Other policy points include universal background checks for gun buyers, closing loopholes allowing dangerous people to acquire and keep guns, banning assault weapons and high-capacity magazines, supporting red-flag laws to keep guns out of the hands of domestic abusers, and establishing a nationwide gun licensing database.

Buttigieg’s policy proposal touches on his military experience in reference to the proposed ban on assault weapons.

“Weapons like the one I carried in Afghanistan have no place on our streets or in our schools- least of all in the hands of white nationalists,” he said.

His plan also seeks to contain the spread of violent extremism online by working with social media and other online platforms to identify extremist thought and hateful ideology, or “name and shame” platforms that refuse to take those steps.

The online platform 8chan, long a sounding board and recruiting space for violent white nationalist thought, was shut down after this weekend’s shootings. Patrick Crusius, the 21-year-old suspected gunman in the El Paso shooting, posted to 8chan before the massacre and an anti-immigrant manifesto he is said to have written soon spread across the web.

Buttigieg’s plan encourages citizens to mobilize and pressure the U.S. Senate to immediately reconvene during its August recess and act on gun safety and hate, while pushing grassroots advocacy for common-sense gun laws.

The 2020 presidential hopeful’s proposal also makes a passing reference to the police shooting of a black man in the Indiana town where he is mayor. South Bend Sergeant Ryan O’Neill shot and killed Eric Jack Logan, a 54-year-old father of seven, while Logan was allegedly breaking into cars on June 16. O’Neill has since resigned.

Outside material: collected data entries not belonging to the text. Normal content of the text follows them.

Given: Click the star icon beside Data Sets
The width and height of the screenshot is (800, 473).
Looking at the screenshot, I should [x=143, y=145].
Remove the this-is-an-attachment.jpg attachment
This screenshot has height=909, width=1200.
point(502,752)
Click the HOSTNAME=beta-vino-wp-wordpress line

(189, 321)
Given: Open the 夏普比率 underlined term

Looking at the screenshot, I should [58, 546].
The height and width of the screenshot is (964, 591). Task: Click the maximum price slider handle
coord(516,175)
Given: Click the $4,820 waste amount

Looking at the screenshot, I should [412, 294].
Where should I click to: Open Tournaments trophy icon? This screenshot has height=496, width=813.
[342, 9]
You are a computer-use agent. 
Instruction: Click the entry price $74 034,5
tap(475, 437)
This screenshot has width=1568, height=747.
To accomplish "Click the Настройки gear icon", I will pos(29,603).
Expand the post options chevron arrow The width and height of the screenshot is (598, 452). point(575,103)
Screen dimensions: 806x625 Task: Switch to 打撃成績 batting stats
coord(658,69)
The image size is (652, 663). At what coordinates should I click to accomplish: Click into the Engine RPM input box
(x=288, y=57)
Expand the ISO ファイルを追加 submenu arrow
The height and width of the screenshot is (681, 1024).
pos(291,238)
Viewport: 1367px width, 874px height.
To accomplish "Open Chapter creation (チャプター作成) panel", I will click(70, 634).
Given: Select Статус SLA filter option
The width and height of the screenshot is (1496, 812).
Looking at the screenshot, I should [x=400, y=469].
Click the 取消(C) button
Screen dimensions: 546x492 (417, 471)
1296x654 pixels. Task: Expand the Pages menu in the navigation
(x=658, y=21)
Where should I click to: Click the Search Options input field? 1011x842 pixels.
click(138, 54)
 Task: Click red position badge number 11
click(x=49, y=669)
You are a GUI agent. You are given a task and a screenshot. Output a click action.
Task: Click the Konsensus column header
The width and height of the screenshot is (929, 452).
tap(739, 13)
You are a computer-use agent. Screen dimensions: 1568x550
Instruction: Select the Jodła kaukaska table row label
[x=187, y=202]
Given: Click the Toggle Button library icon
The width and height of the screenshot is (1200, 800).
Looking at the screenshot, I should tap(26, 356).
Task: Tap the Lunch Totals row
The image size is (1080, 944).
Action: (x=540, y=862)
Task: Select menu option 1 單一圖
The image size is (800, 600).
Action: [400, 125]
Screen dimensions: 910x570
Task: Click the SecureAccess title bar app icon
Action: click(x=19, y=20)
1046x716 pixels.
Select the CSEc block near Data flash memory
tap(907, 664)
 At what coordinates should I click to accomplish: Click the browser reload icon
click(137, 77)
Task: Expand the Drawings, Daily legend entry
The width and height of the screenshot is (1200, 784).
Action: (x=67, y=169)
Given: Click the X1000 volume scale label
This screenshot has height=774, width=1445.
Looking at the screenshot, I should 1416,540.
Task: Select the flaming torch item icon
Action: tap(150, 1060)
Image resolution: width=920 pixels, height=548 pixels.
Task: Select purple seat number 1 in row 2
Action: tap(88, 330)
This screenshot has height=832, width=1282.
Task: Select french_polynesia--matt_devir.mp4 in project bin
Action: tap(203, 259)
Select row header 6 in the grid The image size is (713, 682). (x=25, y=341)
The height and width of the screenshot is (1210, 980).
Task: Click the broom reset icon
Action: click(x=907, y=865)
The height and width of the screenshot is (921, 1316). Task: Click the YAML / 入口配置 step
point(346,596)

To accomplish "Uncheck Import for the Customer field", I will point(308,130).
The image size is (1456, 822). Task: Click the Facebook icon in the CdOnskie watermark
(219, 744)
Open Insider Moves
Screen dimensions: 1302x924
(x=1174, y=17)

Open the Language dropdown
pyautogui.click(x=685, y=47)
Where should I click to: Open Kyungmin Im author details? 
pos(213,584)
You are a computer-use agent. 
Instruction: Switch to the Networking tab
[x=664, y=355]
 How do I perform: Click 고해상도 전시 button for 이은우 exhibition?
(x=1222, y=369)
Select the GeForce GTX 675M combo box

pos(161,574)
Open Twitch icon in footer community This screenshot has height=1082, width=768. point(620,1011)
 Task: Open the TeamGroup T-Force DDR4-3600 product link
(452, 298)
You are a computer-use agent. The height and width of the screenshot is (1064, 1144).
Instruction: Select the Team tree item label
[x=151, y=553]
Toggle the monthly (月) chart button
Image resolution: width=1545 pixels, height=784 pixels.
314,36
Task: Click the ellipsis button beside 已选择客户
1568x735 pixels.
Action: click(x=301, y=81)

“Every day one at a time, we continue to lose an average of 100 lives to gun violence — disproportionately in black and brown communities — all around the country, including in my hometown,” Buttigieg said.

According to the Gun Violence Archive, there have been 225 verified mass shootings in the U.S. in the first 218 days of the year. The group defines mass shootings as an incident in which four or more people are shot or killed, not including the shooter.